[start]

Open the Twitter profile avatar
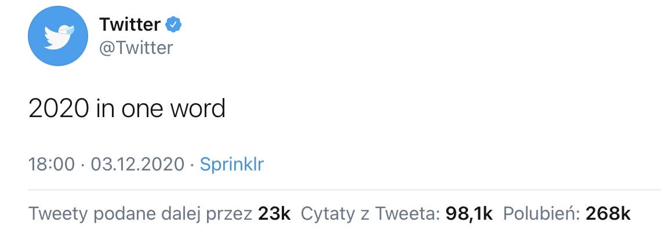Screen dimensions: 661x229 pos(58,36)
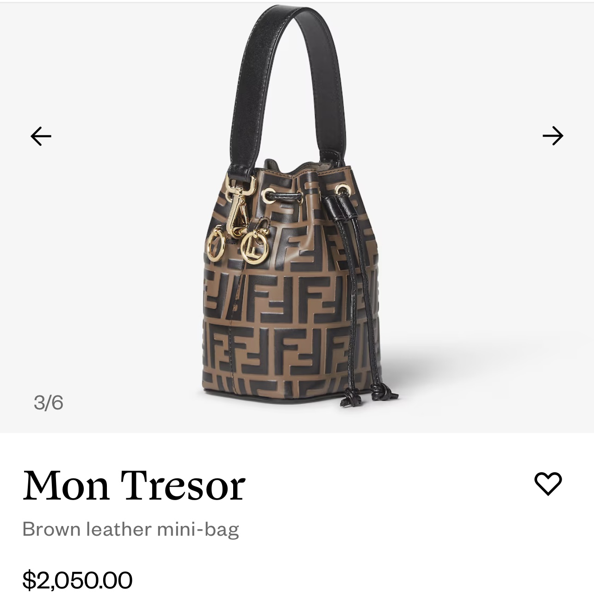Click the $2,050.00 price
The height and width of the screenshot is (594, 594).
[x=77, y=580]
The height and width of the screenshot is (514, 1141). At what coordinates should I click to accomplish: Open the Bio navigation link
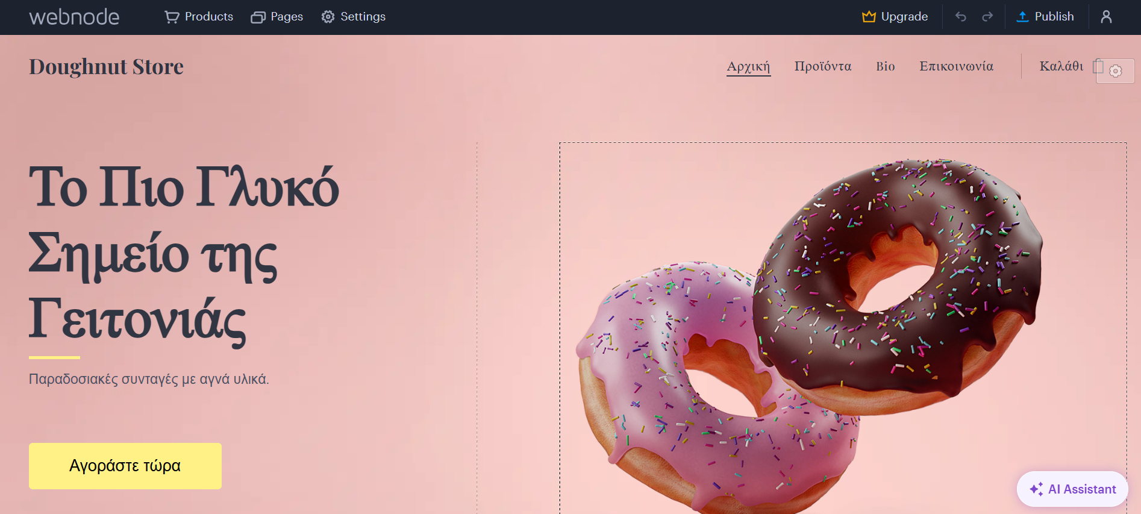(886, 66)
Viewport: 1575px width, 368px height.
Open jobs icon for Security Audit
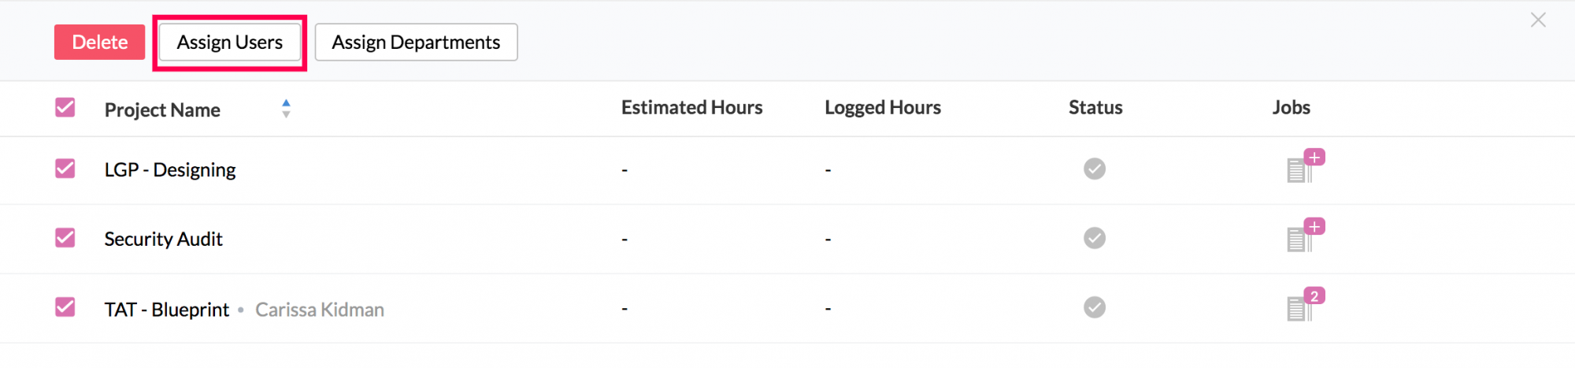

[end]

• **Problem statement**
Copy out every line of the records above word for word, leaving out the pictures.

• **Output for this task**
Open the Twitter profile avatar
Screen dimensions: 661x229 pos(58,36)
Click the $2,050.00 price
The height and width of the screenshot is (594, 594).
[x=77, y=580]
The height and width of the screenshot is (514, 1141). At what coordinates should I click to accomplish: Open the Bio navigation link
(886, 66)
Viewport: 1575px width, 368px height.
Open jobs icon for Security Audit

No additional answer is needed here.